Fig. 7: Application of the smart structure for the joint-movement sensing application.
figure 7

A 3D printing and electrode preparation on a smart lattice patch. Digital photographs of the smart lattice patch in different states: B compressed, C as-printed and D stretched. E Application of the smart patch on knee and elbow joints for the bending sensor. F Sensing response as a function of change in resistance while bending and straightening the joints. The SEM micrographs from the surface of G are shown in the lower portion of the figure, indicated with arrows. H The change in the resistance is depicted using a schematic showing the changes in the nanosilver coating microstructure, which resulted from stretching and compression. This change in nanosilver coating changes the path length of the electrons, and their movement is shown using red lines.

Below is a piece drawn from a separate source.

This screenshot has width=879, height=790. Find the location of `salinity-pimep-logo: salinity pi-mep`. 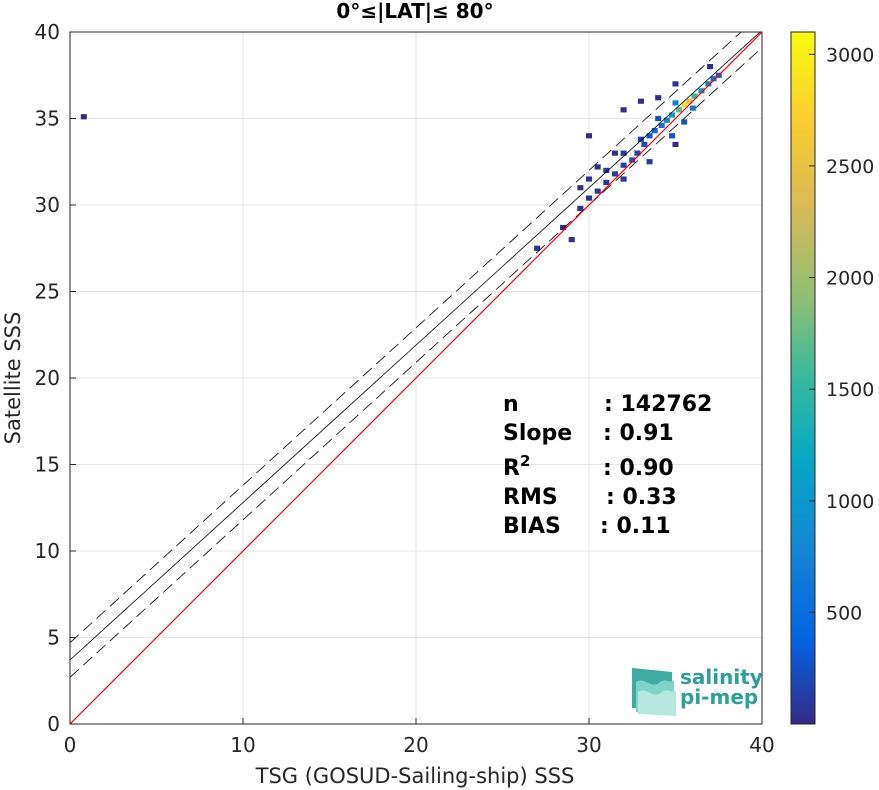

salinity-pimep-logo: salinity pi-mep is located at coordinates (698, 690).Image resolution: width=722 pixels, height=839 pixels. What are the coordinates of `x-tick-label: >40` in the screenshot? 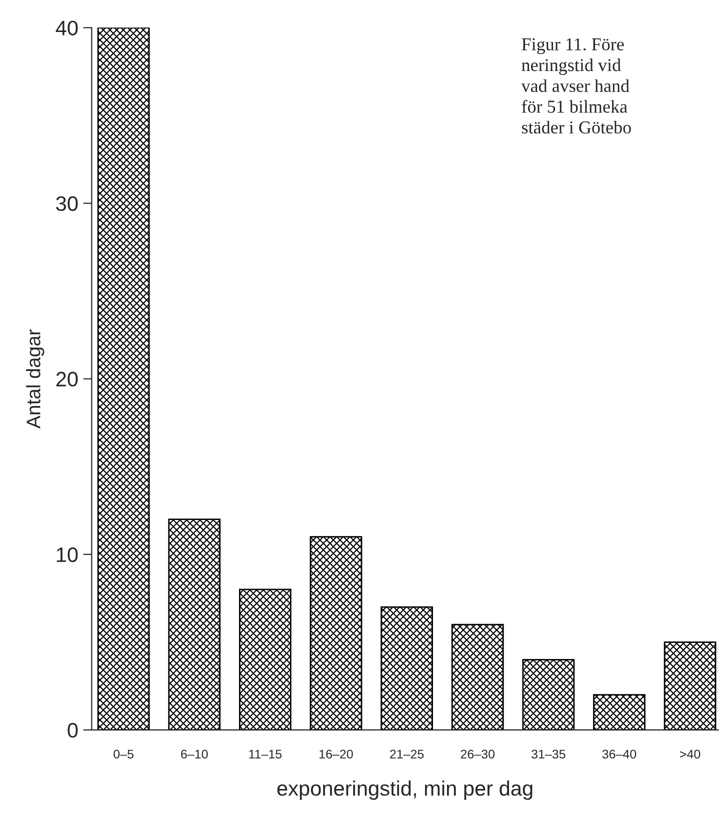 It's located at (690, 754).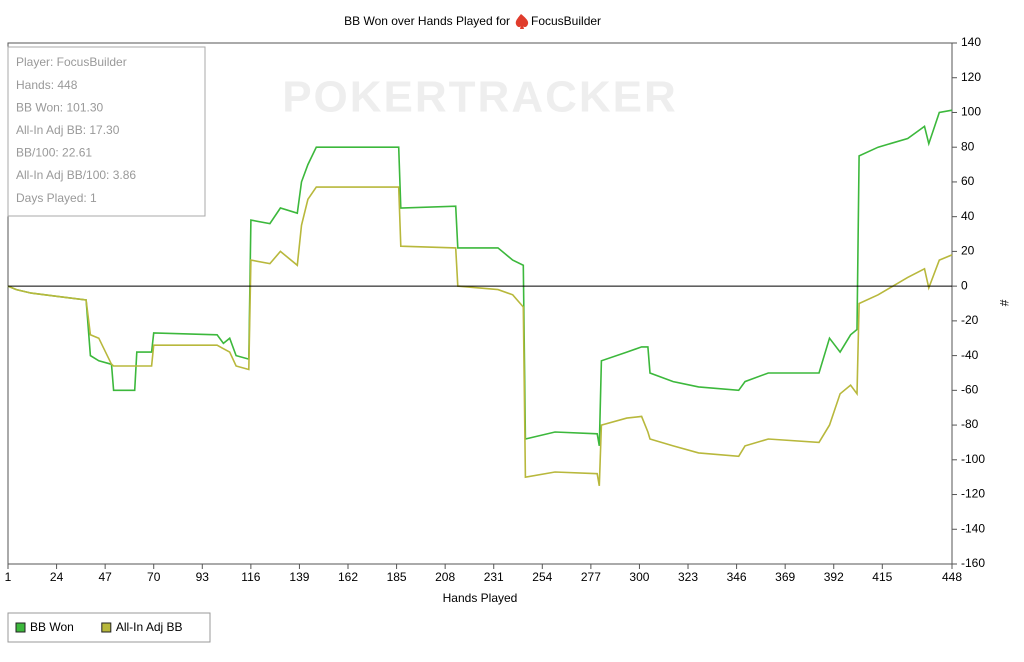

The results from the resistance measurement of the prepared lattice electrode patch showed that it can be used as a smart patch for joint-movement sensing. The prepared smart patch can be applied to a human knee, elbow joints, artificial limb joints or robotic arms, or real limb joints to sense movements. The advantage of using a lattice smart patch prepared from SMPs is the capability of programming the patch according to the size of the patient or robot. Furthermore, the use of DLP printing techniques to prepare smart lattice patches is easier and faster than other manufacturing approaches.

Conclusions

The current study presents a method for 3D printing of smart materials using shape-memory polymers, which allows for easier and faster manufacturing via digital light processing. These 3D-printed objects can be programmed to create structures that change over time, known as 4D structures. To achieve this, a liquid crystal was combined with a resin and was printed using a commercial desktop 3D printer. Various complex objects were successfully created, such as lattice patches, foldable toys, smart packaging, and mechanical wrenches. By subjecting these objects to heat, their shapes could be temporarily changed and then recovered upon subsequent heating. The idea of mechanical tuning was demonstrated by stretching or compressing lattice structures created through 3D printing. Tensile tests showed that the mechanical properties of these structures can be adjusted through shape programming to meet specific application requirements. Additionally, the 3D-printed lattice patches were tested for strain sensing in joint-movement applications. Changes in electrical resistance were recorded from the 3D-printed smart patch as the joint opened and closed, allowing its application as a smart patch for movement detection in artificial limb joints or robotic arms.